Caneiras, Cucos, Porto do Sabugueiro, Porto de Muge, Valada, de repente o dia passou, a noite chegou, a festa, essa, continua. “Atira o caderno, ao rio, pá, e pede uma mini”. Seja feita a vossa vontade. Uma mini, duas minis, três minis, uma grade – quanto é?, já está pago – e lá vem outra vez a procissão, o Bispo à frente, os barcos de novo na água, de Valada ao Escaroupim, um bréu que só a Santa e rios de experiência iluminam.

É domingo, quase segunda de trabalho, mas a mesa volta a encher-se de gente, como se o estômago não tivesse na memória de tudo o que dançou. “Ninguém faz festa como os avieiros” ouve-se, uma e outra vez. “Já vão embora? Isto ainda está a começar”.

Um último recado. “Olhe… escreva o que tem que escrever, mas não diga que somos demasiado simpáticos, está bem? A gente gosta de estar aqui no nosso canto”.

Está bem.


Dormir no carro
É fundamental fazer um passeio de barco para compreender esta comunidade, mas esta é também a zona perfeita para percorrer de carro. Ou de mota. Ou de bicicleta. De margem em margem, de aldeia em aldeia, sem medo de seguir por estradas de terra, cruzar a ponte Raínha Dona Amélia as vezes que forem necessárias, acampar à beira-rio. A Evasões 360 fez a reportagem ao volante de um Mini One Countryman, equipado com uma tenda especial capaz de alojar até dois adultos. Tem 2,1 m de comprimento e 1,3m de largura. Com jeito cabe também uma criança. E, surpresa das surpresas, monta-se em dois minutos. Custa 2.800 euros.


Sem Espinhas
Sável, enguia, fataca, bargo, achegã, lúcio… Rodrigo Castelo conhece os peixes do Tejo como poucos. Trabalha-os como ninguém. Também ele é descendente de avieiros. Era delegado de propaganda médica, sempre quis ter um restaurante, até que o destino lhe deu a mão. Foi despedido e “com a indemnização no bolso”, decidiu arriscar.
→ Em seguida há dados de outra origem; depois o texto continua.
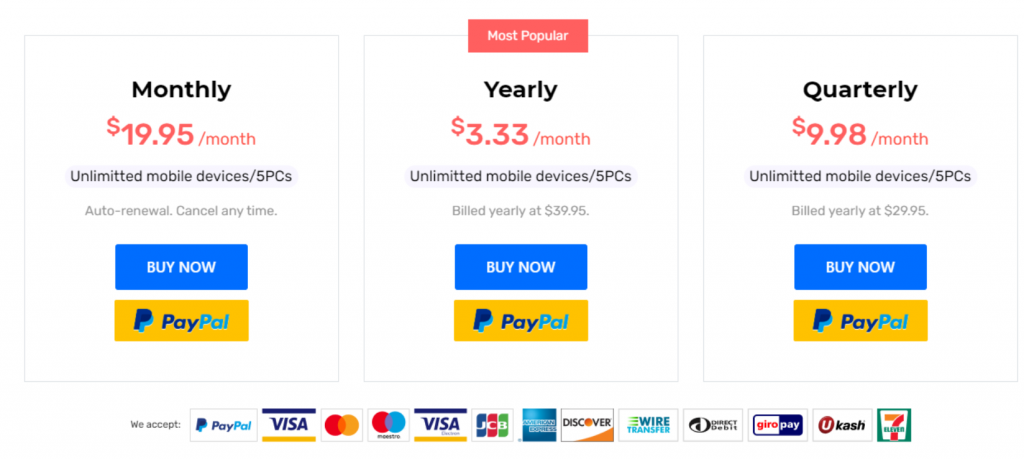
Task: Click the VISA Electron card icon
Action: 440,425

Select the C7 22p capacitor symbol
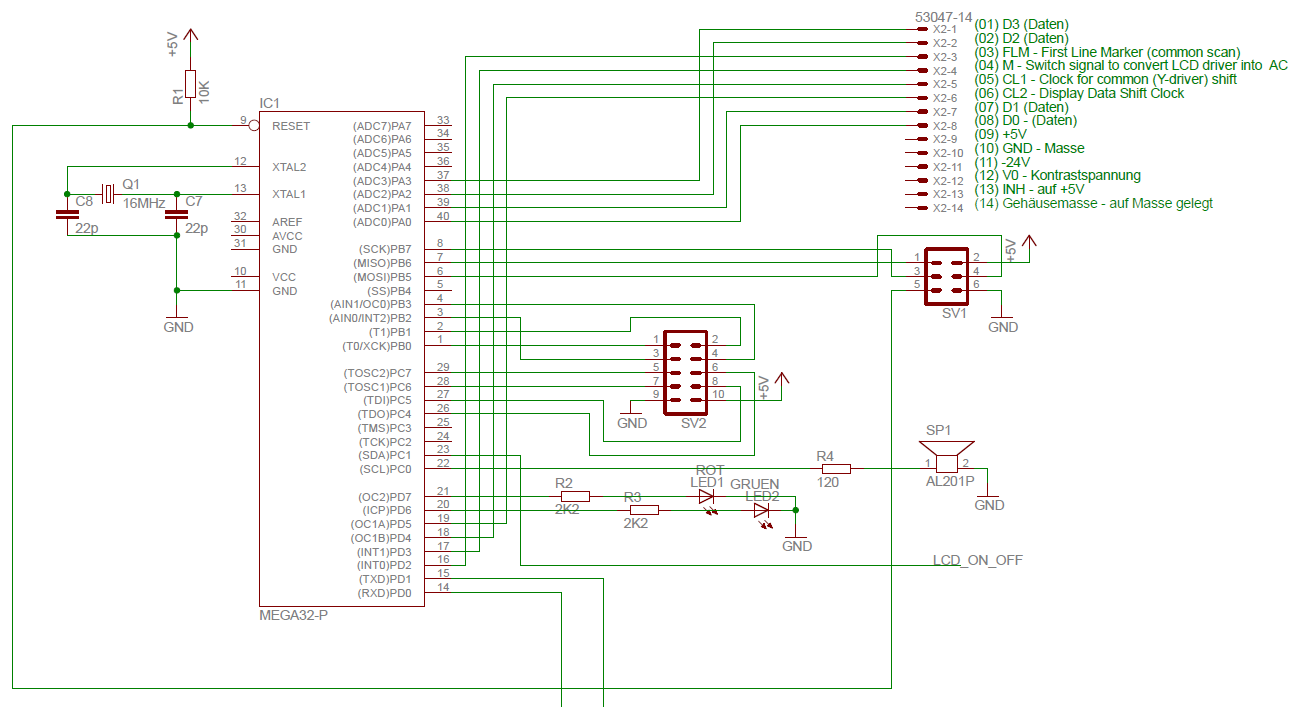[177, 214]
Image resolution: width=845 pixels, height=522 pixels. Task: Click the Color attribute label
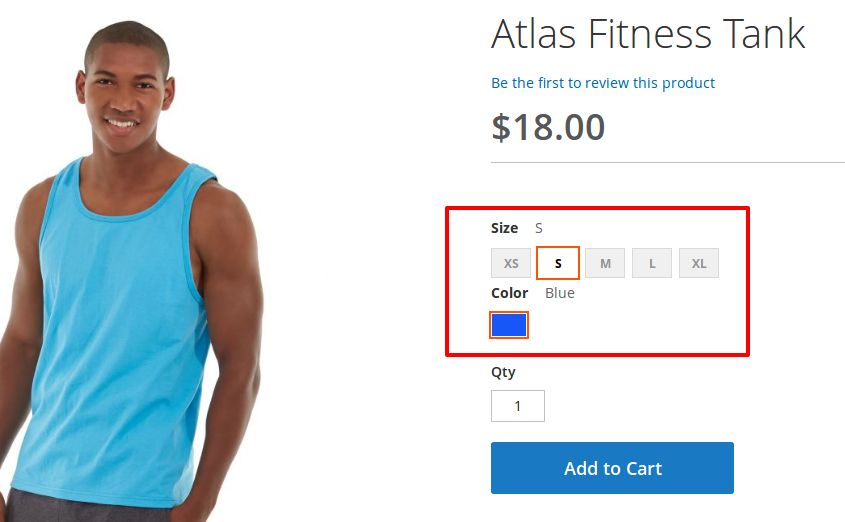pyautogui.click(x=509, y=293)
O resultado é a Taberna Ó Balcão, em Santarém (a 10 minutos da aldeia de Caneiras), um espaço bem decorado, com azulejos antigos, uma televisão quase sempre sintonizada na RTP Memória e uma equipa totalmente composta por ribatejanos “graças a deus, não é condição obrigatória, mas aconteceu” que tem trabalhado os pratos da terra e do rio com um toque de autor. Um toque é pouco. Sente-se o trabalho de equipa, na cozinha, mas também o de campo. Muita pesquisa. Antes de se fechar na cozinha, Rodrigo atirou-se ao rio de corpo e alma. “Fui para o terreno e para água com os avieiros, fiz perguntas parvas. As perguntas mais parvas são aquelas que mais nos ajudam”. Que tipo de perguntas? “Queria saber se o peixe a ou b fosse um peixe do mar que peixe seria. Os pescadores riam-se se mas respondiam. Por exemplo, a fataça seria o robalo, o lúcio o cherne, o sável… bem o sável é quase um peixe de mar. Só vem ao rio desovar”. Trabalho, trabalho, trabalho e algum (neste caso, muito) talento, eis a fórmula. O resultado são criações como snack de caviar com ovas de barco, açorda de alho e coentros com lúcio ou achegã em seu leite, menu criado para nos impressionar (e impressionou), mas que, garante Rodrigo, qualquer pessoa pode pedir. Peixe de rio, de qualidade. Sem espinhas.

Taberna Ó Balcão
Pedro de Santarém 73, Santarém
Das 12h00 às 22h00. Encerra ao domingo.
Telefone 243055883
Preço médio: 25 euros

Rio-a-Dentro
Tel.: 915880518rio-a-dentro.pt
Passeios a partir de 25 euros por pessoa, por cerca de 2h30 de viagem. Partida e chegada desde o cais do Escaroupim.